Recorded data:

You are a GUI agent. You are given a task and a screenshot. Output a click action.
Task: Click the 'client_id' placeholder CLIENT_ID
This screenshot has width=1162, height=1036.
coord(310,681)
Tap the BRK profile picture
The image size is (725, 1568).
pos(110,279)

• **EXERCISE INSTRUCTIONS**
Copy all of the entries above exactly as shown.

• **SOLUTION TO THE PROBLEM**
You are a GUI agent. You are given a task and a screenshot. Output a click action.
Task: Click the 'client_id' placeholder CLIENT_ID
This screenshot has width=1162, height=1036.
coord(310,681)
Tap the BRK profile picture
The image size is (725, 1568).
pos(110,279)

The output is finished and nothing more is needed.